Johannes Haupt remerge.io

Pytorch Implementation of Cross aka Interaction Layers: Cross and Deep Network

Cross layer for variable interaction

Pytorch implementation of the Cross Layer described in “Deep & Cross Network for Ad Click Predictions” (Wang, Fu, Fu & Wang, 2017): https://arxiv.org/abs/1708.05123

A typical extension to (generalized) linear regression models is to include variable interactions when we expect non-linear effects. For example, \(y_i = \beta_0 + \beta_1 x_{1i} + \beta_2 x^2_{1i} + \beta_3 x_{2i} + \beta_4 x_{2i} x_{1i}\) models an outcome variable that is non-linear in \(x_1\) and where the effect of \(x_2\) could have a moderating effect on the effect of \(x_1\) and vice versa. But note how the interactions increase the dimensionality/complexity.

The idea behind cross layers is similar. In principle, a deep network should be able to learn variable interactions as needed. But the guideline is always if we can make the model more expressive by encoding more information, the network will have an easier time learning.

In their paper, Ruoxi, Bin, Gang und Mingliang propose a module that calculates variable interactions efficiently. The efficiency comes from reducing the matrix of interactions through a weighted sum with trained weights, to which they also add a bias term.

In particular, we calculate the interactions between the input \(x_0\) and current hidden layer of the cross module $x_l$. We reduce this interaction, which has one additional dimension due to the outer product, back to the orginal dimensionality by the weighted sum \(w_l\). We then add the original current hidden layer back to its interaction with the input \(x_0\).

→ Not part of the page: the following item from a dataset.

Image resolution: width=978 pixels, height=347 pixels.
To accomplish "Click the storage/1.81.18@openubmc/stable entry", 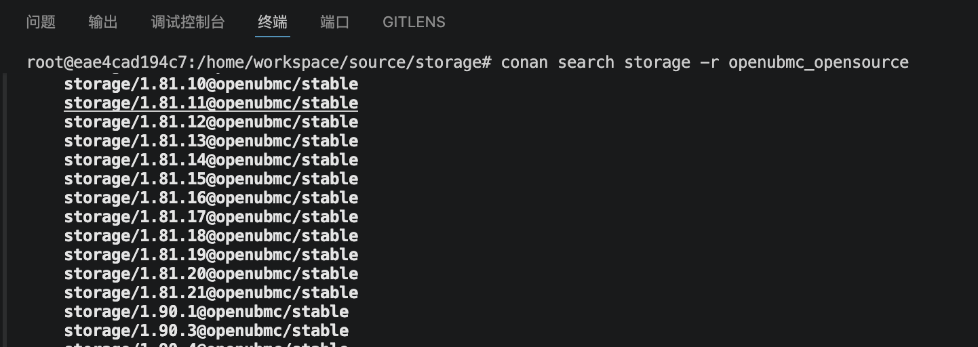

\[x_{l+1} = x_0x_l^{\top} w_l + b_l + x_l = f(x_l, w_l, b_l) + x_l\]
import math
import numpy as np 

import torch
import torch.nn as nn
from torch.nn import Linear
x0 = torch.tensor([[1, 2, 3], [0, 1, 2], [2,3,2],[10, 20, 30]]).float()
x0
tensor([[ 1.,  2.,  3.],
        [ 0.,  1.,  2.],
        [ 2.,  3.,  2.],
        [10., 20., 30.]])

The outer product for matrices was hard for me to imagine. That’s a math rather than a machine learning problem, but it made coding the layer difficult, so I’ll walk through it.

Just like with a vector outer product, the outer product for two matrices extends the dimensionality by 1, so the output is a 3D tensor.

Extend by one dimension? Let’s see it for vectors:

# 1D input
a = torch.tensor([1,2,3])
# 2D output
np.outer(a,a)
array([[1, 2, 3],
       [2, 4, 6],
       [3, 6, 9]])

Pytorch doesn’t have a function .outer(), so how could we do an outer product? We make the vectors into matrices first and multiply those! A vertical vector to the left and a horizontal vector on top is also how I would draw the outer product on paper to explain how it works, so seeing the matrix expansion helped deepen my understanding of matrix multiplication in general. Nice.

# First vector is vertical by adding a column dimension 1
# unsqueeze() adds a dimension after some dimension i
# -1 means first dimension starting from the last as usual
a.unsqueeze(-1)
tensor([[1],
        [2],
        [3]])
# Second vector is horizontal by adding a row dimension 1
a.unsqueeze(-2)
tensor([[1, 2, 3]])
torch.mm(a.unsqueeze(-1), a.unsqueeze(-2))
tensor([[1, 2, 3],
        [2, 4, 6],
        [3, 6, 9]])

Now the same concept, but for matrices. Add an additional dimension, then do multiplication. In this case, not matrix multiplication but batch matrix multiplication, since we have more than one matrix.

See how each matrix is the interaction output for one observation. \(x_i^2\) on the diagonal and \(x_i \cdot x_j \; \forall i,j\) in the upper and lower triangle.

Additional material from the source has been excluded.